Where a line contains "Click このページの先頭に戻る back-to-top link", begin there and restate word for word every line to the end of the entries below, pictures excluded.

### Materials provided

□ □ □

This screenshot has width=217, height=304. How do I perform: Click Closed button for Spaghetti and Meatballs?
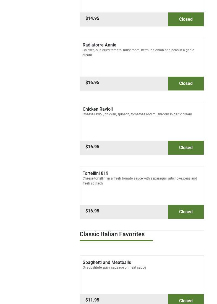click(x=186, y=300)
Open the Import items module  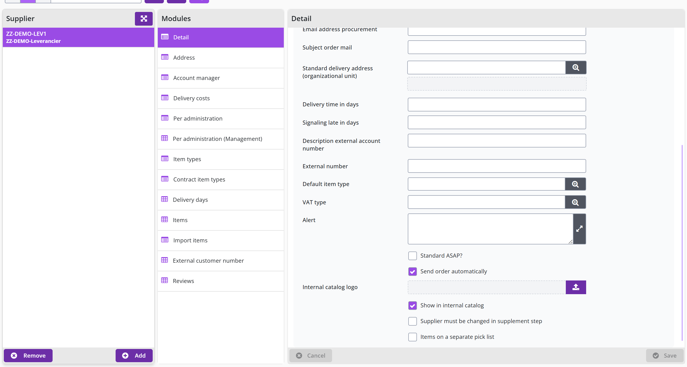pos(221,240)
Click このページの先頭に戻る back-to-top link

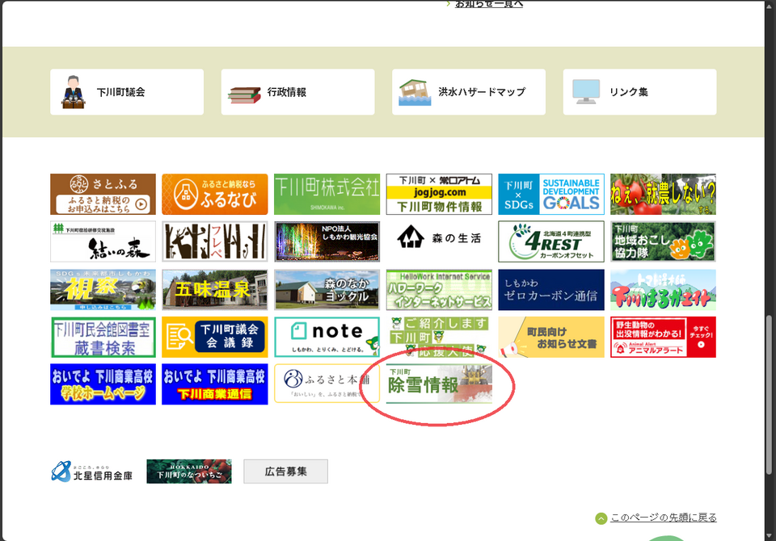pyautogui.click(x=663, y=518)
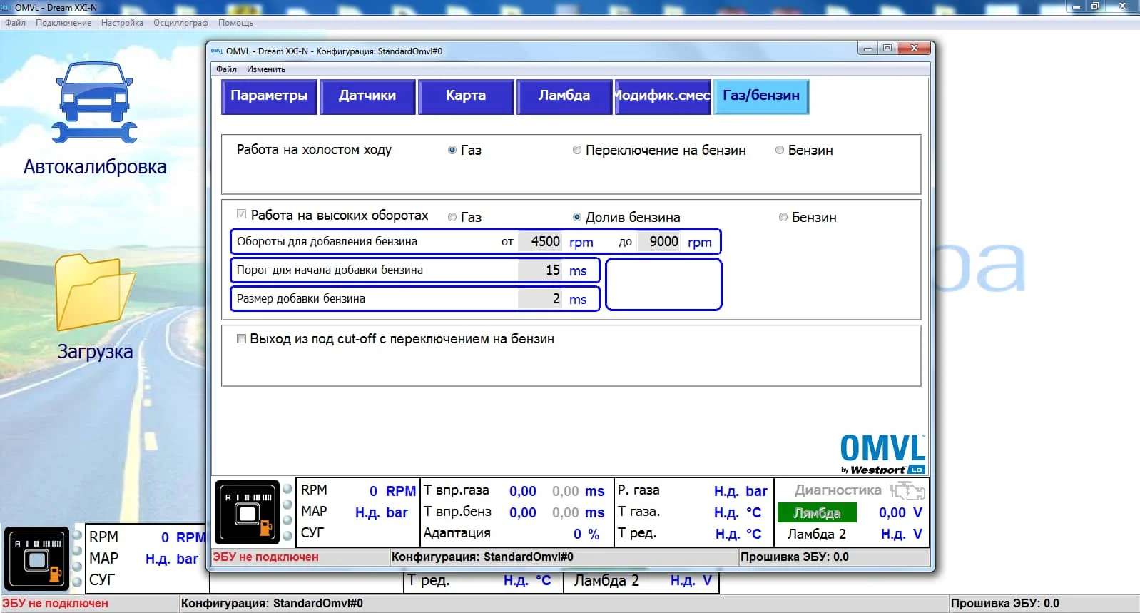
Task: Click the dialog title bar OMVL icon
Action: tap(217, 51)
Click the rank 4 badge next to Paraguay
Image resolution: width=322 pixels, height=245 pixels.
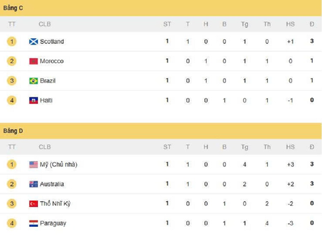pyautogui.click(x=12, y=223)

□ □ □

### Problem solution
Click このページの先頭に戻る back-to-top link

pyautogui.click(x=663, y=518)
Task: Click the dialog title bar OMVL icon
Action: tap(217, 51)
Click the rank 4 badge next to Paraguay
Image resolution: width=322 pixels, height=245 pixels.
pyautogui.click(x=12, y=223)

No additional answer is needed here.